Ma chronique : A l'heure du réveillon, de la dinde farcie saucée aux airelles et des retrouvailles entre convives bien imbibés, quoi de mieux que de dégainer un gentil classique de l'horreur, je vous le demande ! Halloween, c'était il y a pratiquement deux mois mais qu'importe : quand Hill House vous appelle, vous répondez présent, un point c'est tout - autrement je donne pas cher de votre peau. En pleine atmosphère hivernale j'ai donc eu droit à un bon petit récit qui passe comme une lettre à la poste, et à un peu moins de trois cent pages qui filent à toute allure dans une demeure pas accueillante pour un sou - bienvenue dans La maison hantée de Shirley Jackson ! On garde l'esprit ouvert, on passe le seuil avec témérité et on est prêt à se faire ensorceler tout cru : surtout suivez bien le guide et remerciez le docteur Montague pour l'invitation.

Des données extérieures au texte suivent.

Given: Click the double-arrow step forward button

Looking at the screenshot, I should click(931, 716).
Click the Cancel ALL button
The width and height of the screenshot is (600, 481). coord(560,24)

Le docteur Montague est un anthropologiste à part entière. Il croit en l'influence du paranormal sur l'esprit humain et compte bien le prouver à ses confrères et consœurs. Afin de nourrir l'ouvrage qui le révélera aux yeux du public, il loue pour une semaine une vieille demeure à la triste réputation, Hill House, et invite quelques convives triés sur le volet à y passer la semaine avec lui. Très vite la maison se révèle digne d'intérêt et à mesure que les manifestations et incidents mineurs s'enchaînent, chacun est prié de consigner ses pensées par écrit et de serrer ses coudes à ceux de ses voisins. L'étau se resserre, les convives s'échauffent et Hill House se repaît des dissensions internes ... au point de peu à peu en faire sombrer quelques-uns dans la folie.

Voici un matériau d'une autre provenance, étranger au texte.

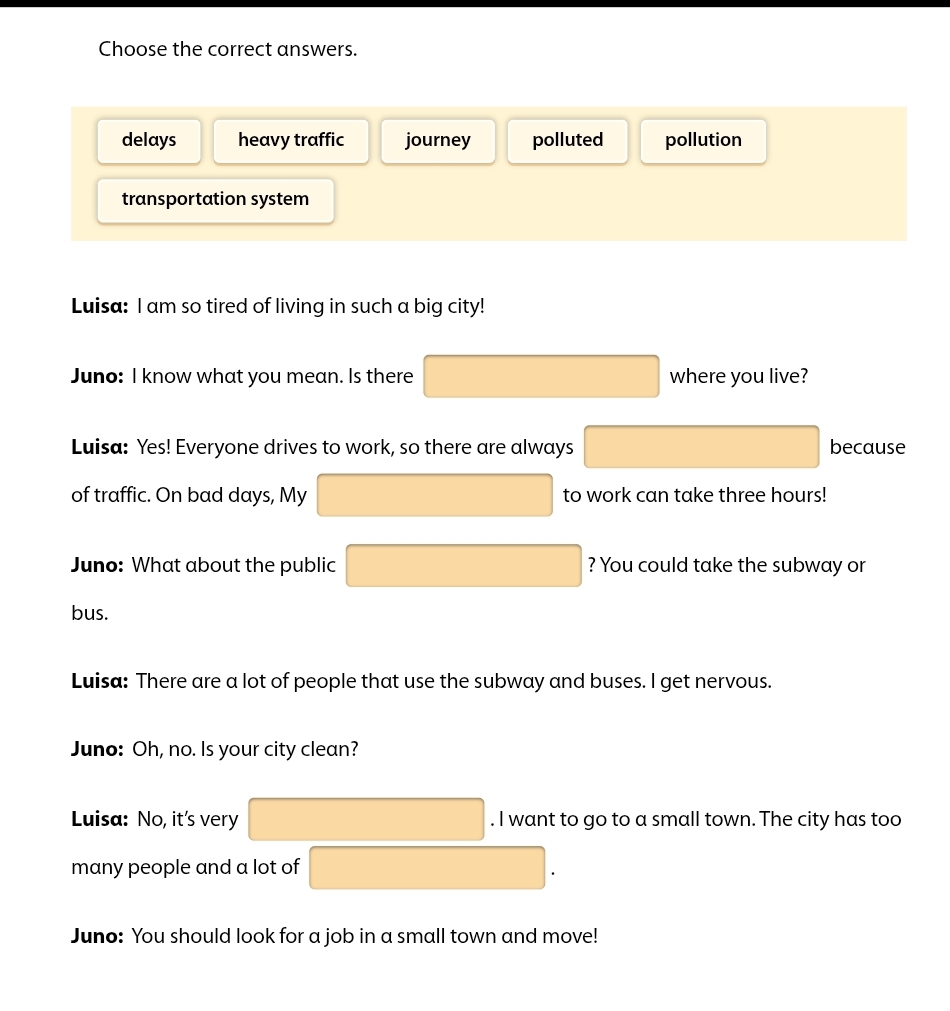Select the blank after 'there are always'
Viewport: 950px width, 1011px height.
[x=701, y=447]
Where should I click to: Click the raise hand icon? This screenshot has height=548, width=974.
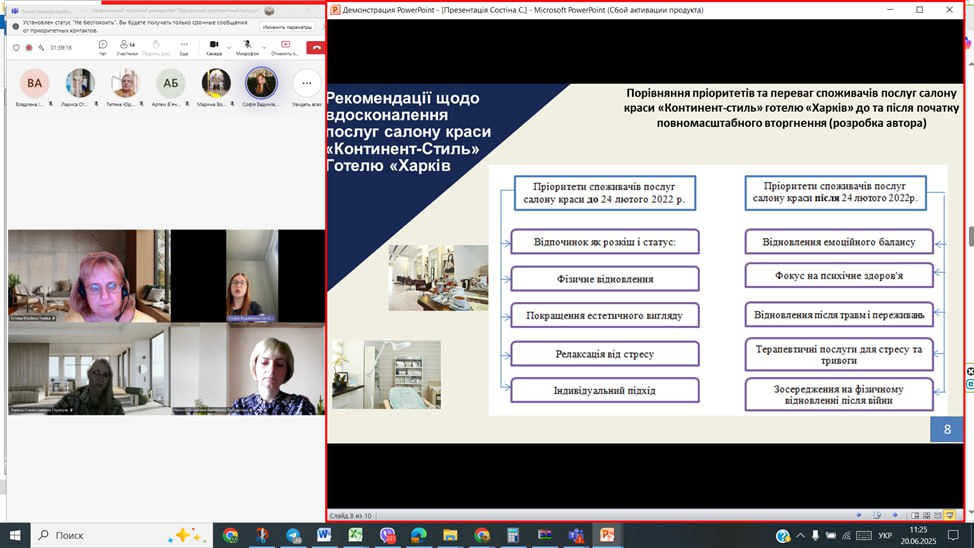pyautogui.click(x=156, y=46)
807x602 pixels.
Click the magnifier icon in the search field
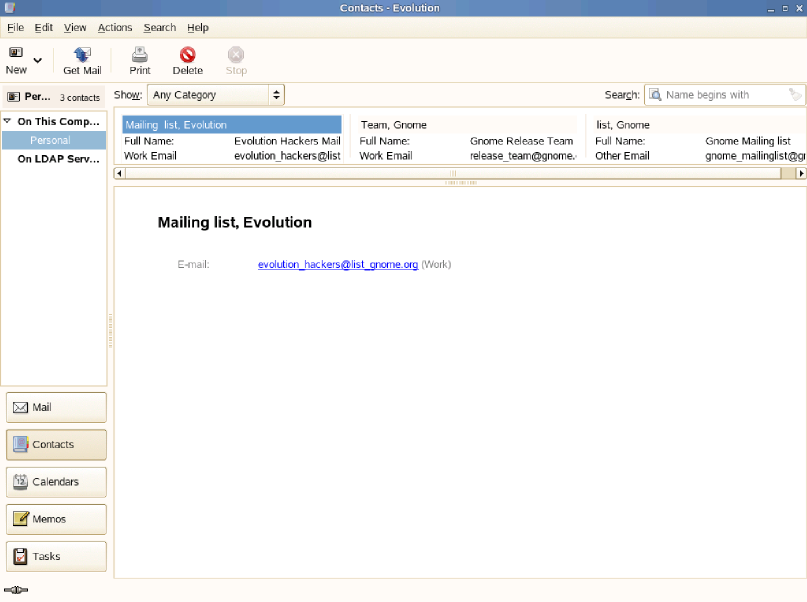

On ne s'emballe pas, je vous rattrape de suite : oui, on parle ici de folie mais pas de celle de Papa Torrance dans Shining, hache à la main et bave aux lèvres. C'est un genre de folie plus pernicieuse qui vous guette à Hill House, le type qui vous fait lentement perdre les pédales et qui pervertit chacune de vos pensées à mesure que les jours filent. On ne voit rien venir avant qu'il ne soit trop tard, Hill House s'engouffre dans la moindre faille de votre esprit, vous retourne contre vous-même et personne n'est épargné malgré la goguenardise et l'assurance de façade dont tentent de se parer chacun des convives. Theodora, Eleanor, Luke et le docteur vivent tous à leur façon les horreurs de cette maison à la triste réputation, et quand bien même on est très loin des grosses terreurs des meilleurs films de maisons hantées, un peu de mesure, ça fait franchement du bien et laissez-moi vous dire que ça vous dresse même un peu plus de poils qu'avec les grosses productions. Des portes qui claquent, des coups sur les murs, des inscriptions sanguinolentes sorties de nulle part : pour les grandes frayeurs il faudra hélas frapper à une autre porte qu'à celle-ci, mais pour la finesse et la psychologie du roman, on est bons ! 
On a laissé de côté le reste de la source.